The talk started off with some funny lines and Martin going crazy about how big the data is these days - bonus points in my book. Also bonus points for a female speaker in the first keynote in the conference.

1. The data is big, like really big. And it's not only a problem for companies like Google and Amazon, but for everybody, because we can't correctly estimate how big our data will get.

2. Other than big, the data is distributed (as in distributed on different data sources but also created by distributed contributors and on a range of different tools that introduce new behaviours), valuable, urgent (as in needs to be analysed almost as it comes), connected.

3. Martin tried to define NoSQL, or rather it's characteristics, and came up with non-relational, open source, cluster-friendly, 21st century web ready, schema-less. He proceed to divide more commonly used data sources into Document, Column, Graph and Key-Value. He noted that what's common for Document, Column and Key-Value ones is the approach to aggregates. He concluded saying that when you add relational DBs to the mix you'll get Polyglot Persistence - you have various tools that can be picked up depending on what your needs are - improvement over years of trying to use the same tool (relational DBs) to do everything.

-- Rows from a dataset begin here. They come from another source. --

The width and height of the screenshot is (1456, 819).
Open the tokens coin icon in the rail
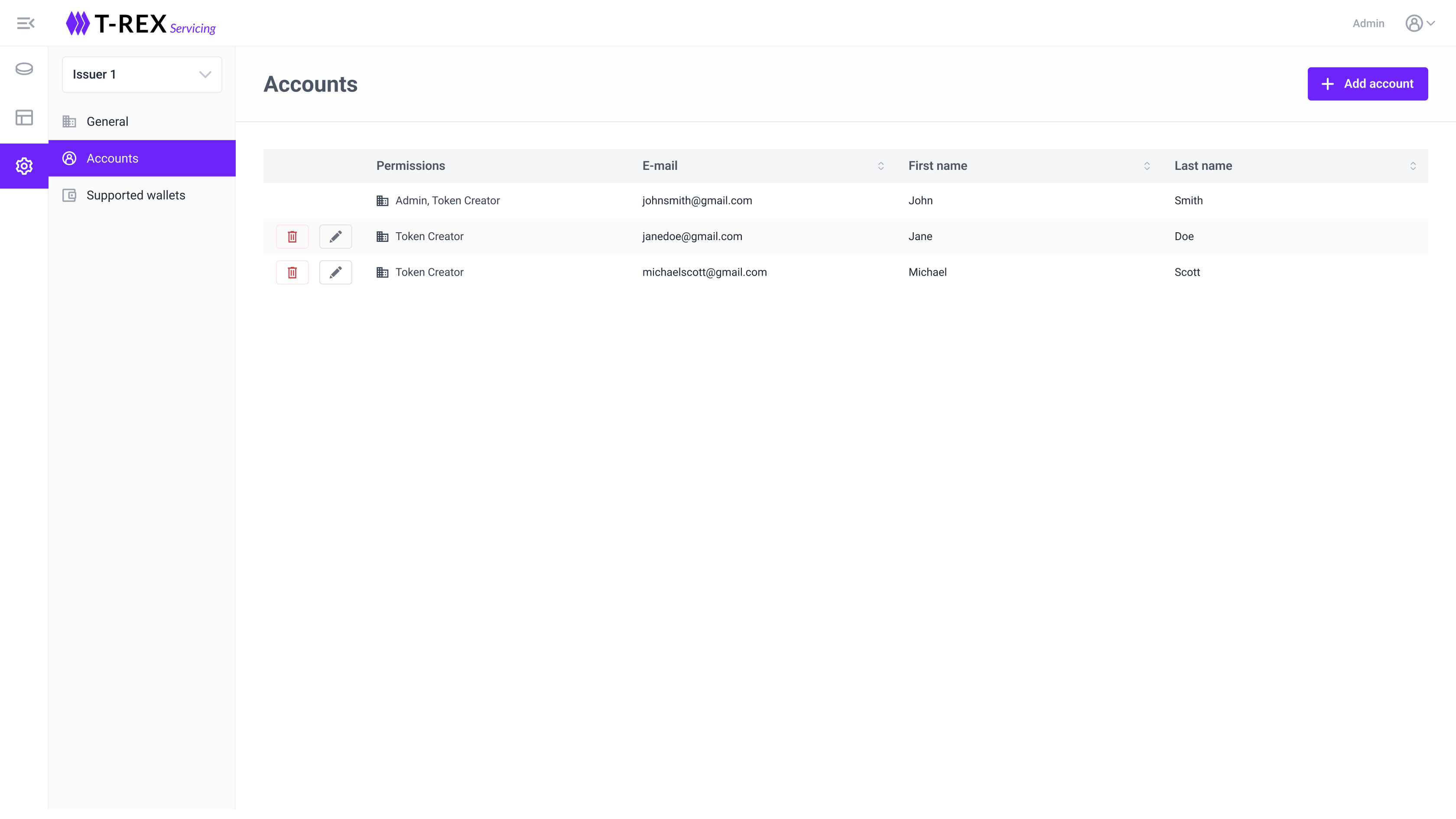pyautogui.click(x=24, y=69)
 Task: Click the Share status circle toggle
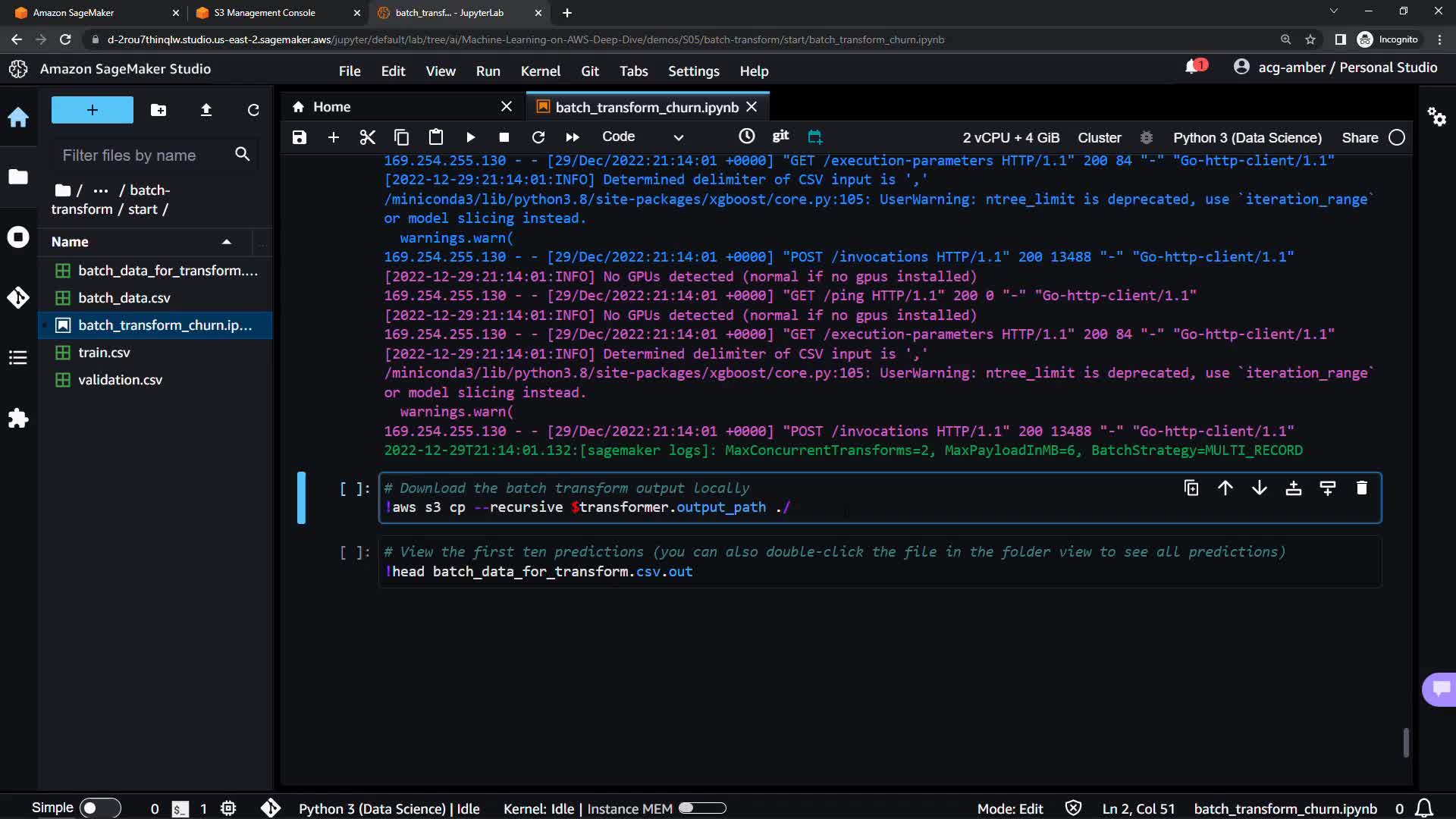point(1396,137)
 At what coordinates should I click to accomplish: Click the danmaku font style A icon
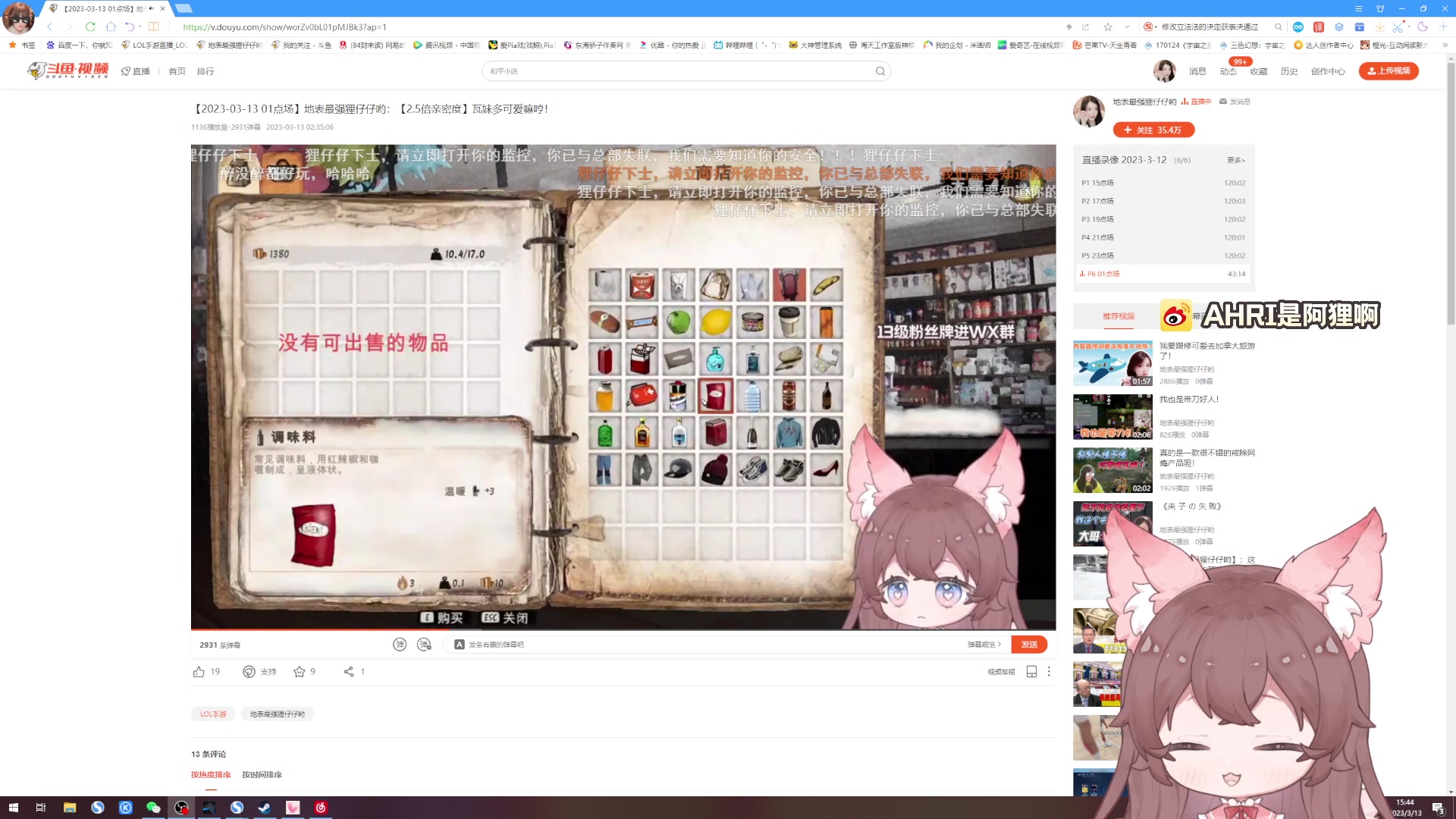coord(459,645)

4. Another shift noted in the way we use Data sources is on application level. Traditionally we would use Enterprise Data Model where one data source would be accessed by many different applications. The shift is towards All the apps owning their own data sources which are distributed, and can be synchronised when needed. The responsibility for the data shifts towards the teams that own the applications.

5. There was a slide or two on event sourcing, and how this is making building up Db from nothing much easier (also noted, that this is a trick "stolen" from version control tools).

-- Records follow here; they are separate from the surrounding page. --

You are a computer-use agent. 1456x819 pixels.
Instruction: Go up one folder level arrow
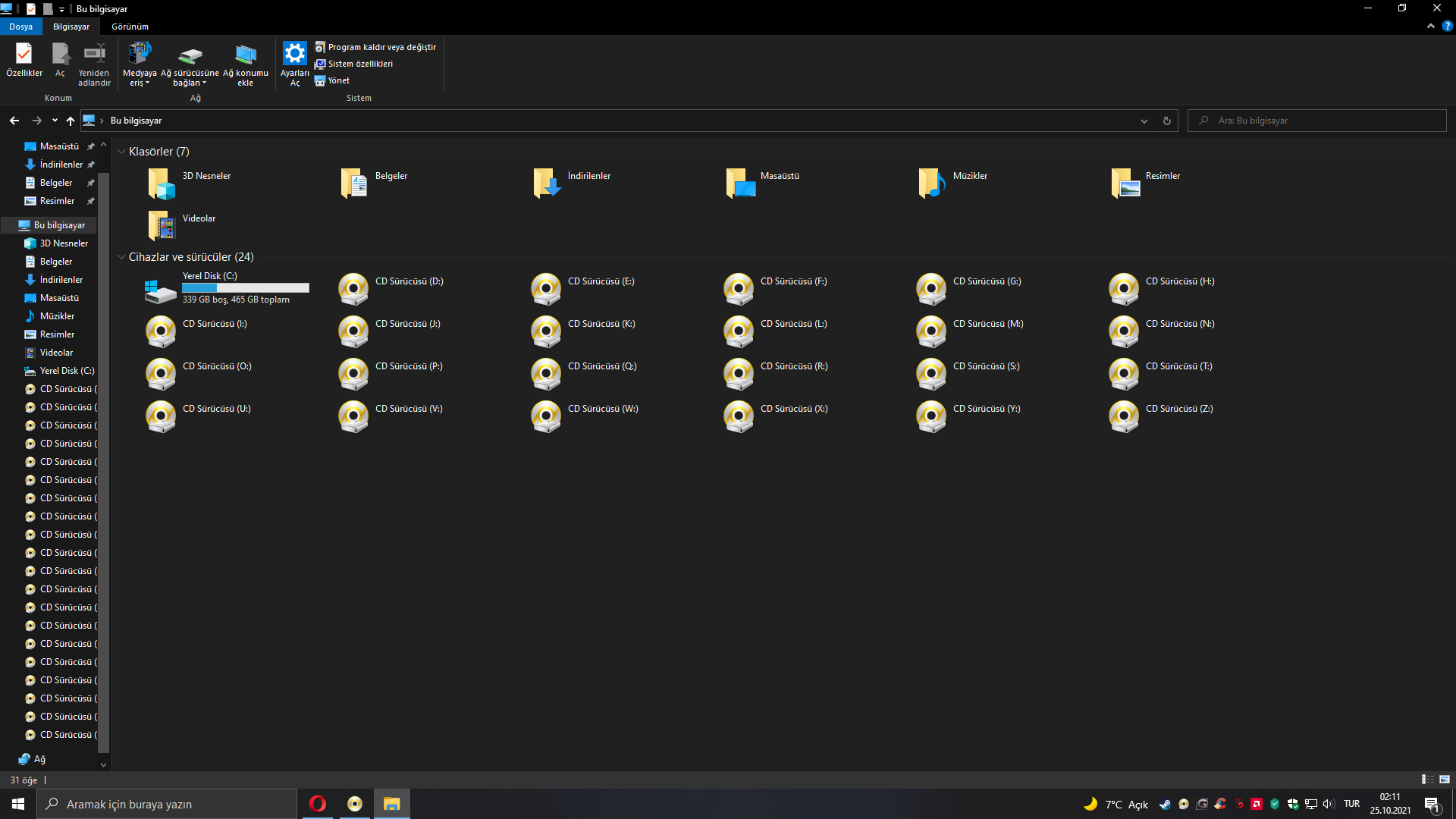[71, 121]
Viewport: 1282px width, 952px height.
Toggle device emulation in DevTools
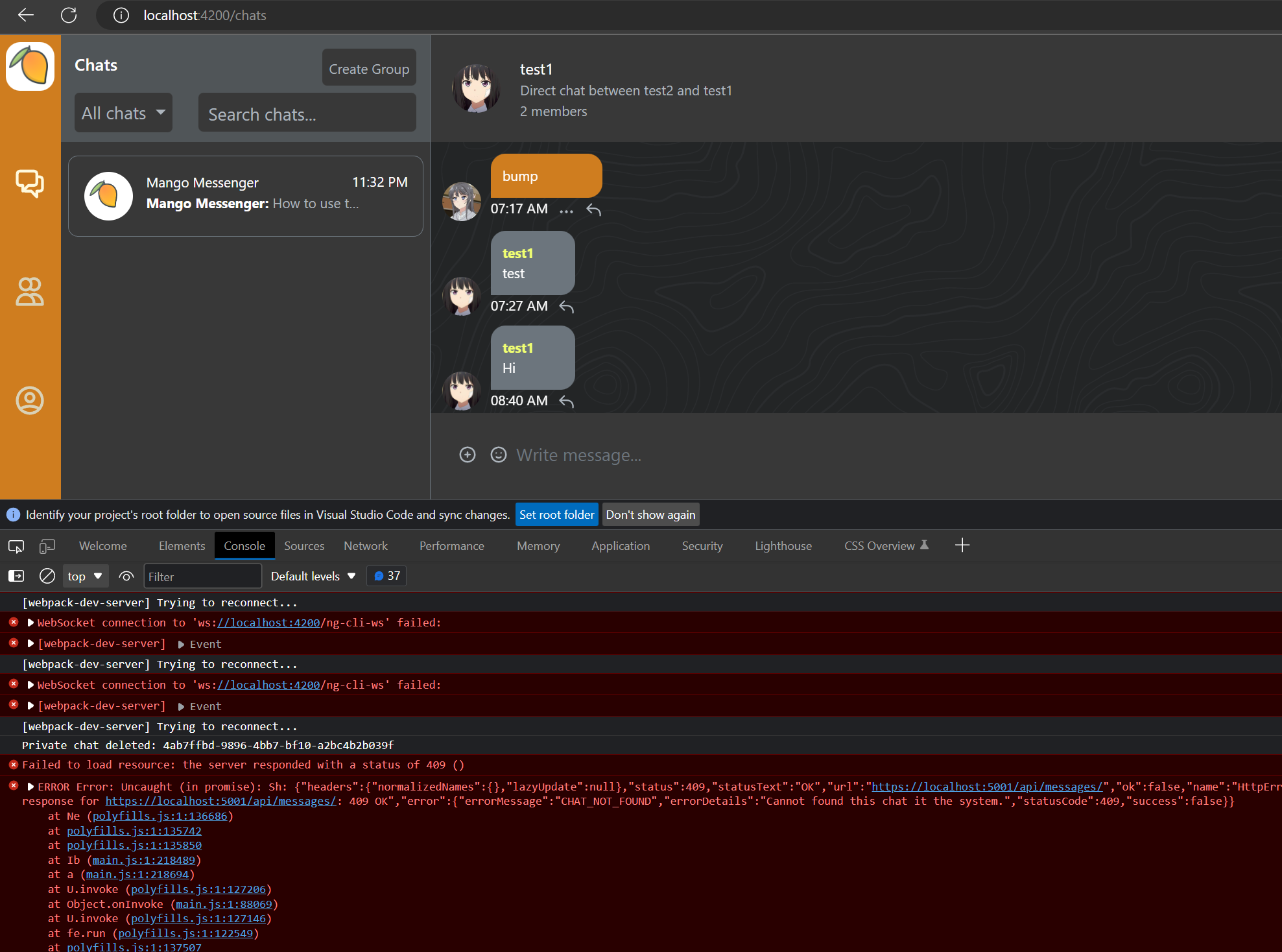pos(47,546)
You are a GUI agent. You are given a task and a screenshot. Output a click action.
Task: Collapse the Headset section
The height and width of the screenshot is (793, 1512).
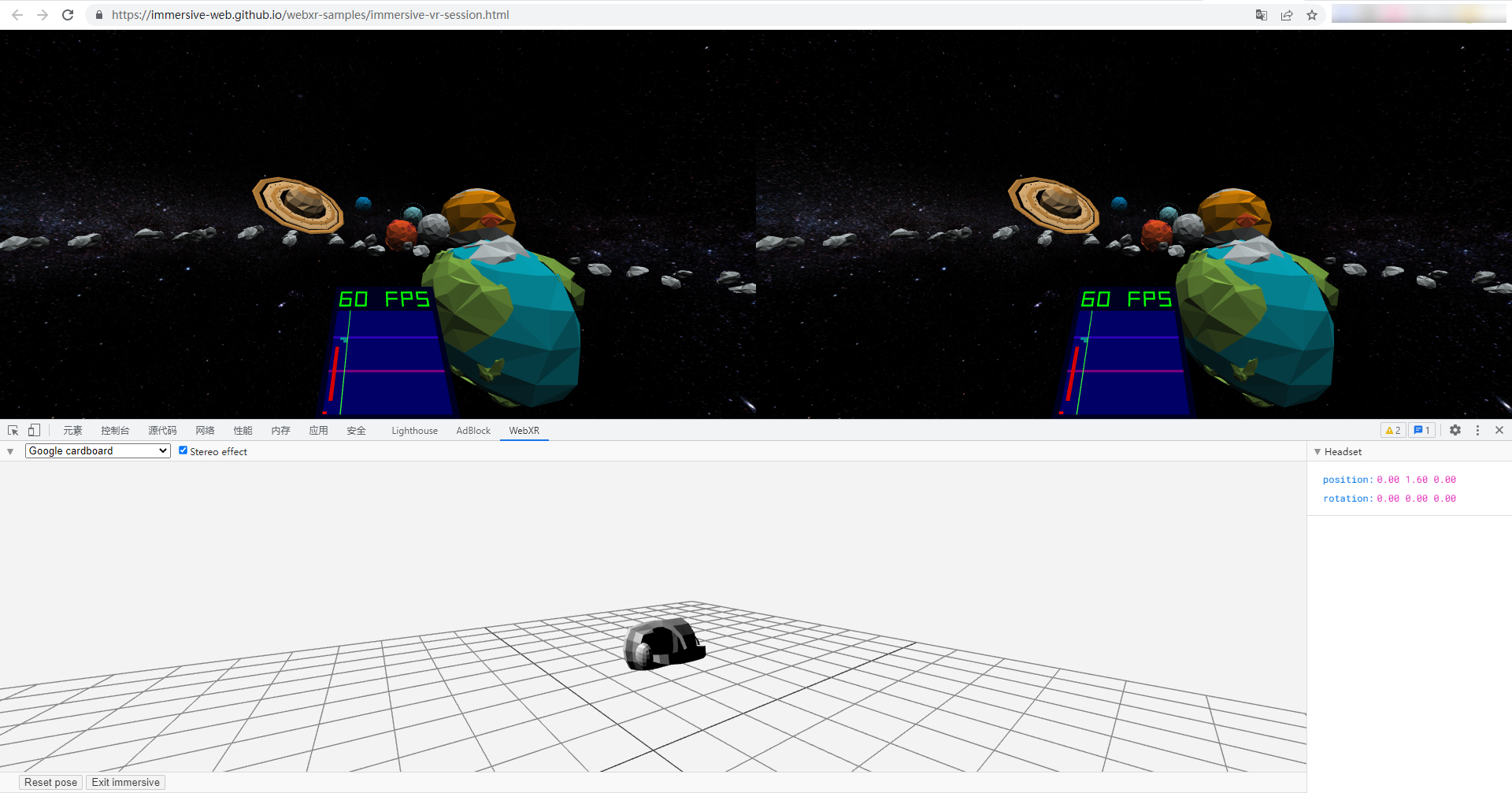(x=1317, y=451)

6. Cloud Storage impact on the data was summarised briefly - the separation of location of the data owner and location of the data & very cheap, almost unlimited processing power were mentioned.

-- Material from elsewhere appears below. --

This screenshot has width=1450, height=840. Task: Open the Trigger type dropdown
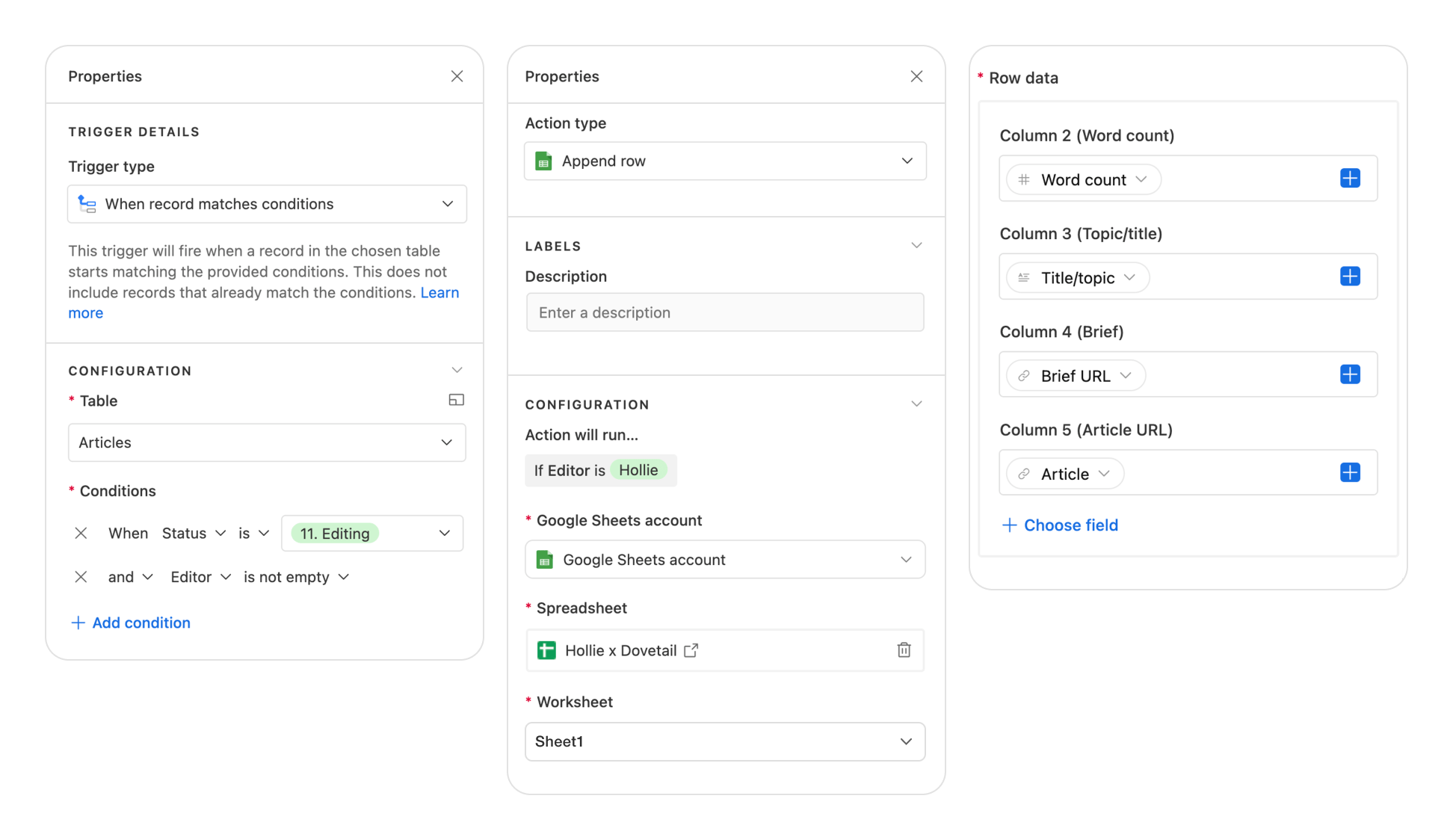[267, 204]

7. http://www.visual-literacy.org/periodic_table/periodic_table.html

8. The last part of the talk covered how all of this will change the Data Scientist work and Data Warehouse function in companies. They've put a lot of emphasis on how the analysis process of the data will change in the future (more agile, more intelligent approach, searching for answers for questions we don't know yet). They also talked about privacy & how this will become even bigger concern in the future.

Overall the talk was a nice mix of "techy" and less "techy", all of this made a lot of sense & was quite useful.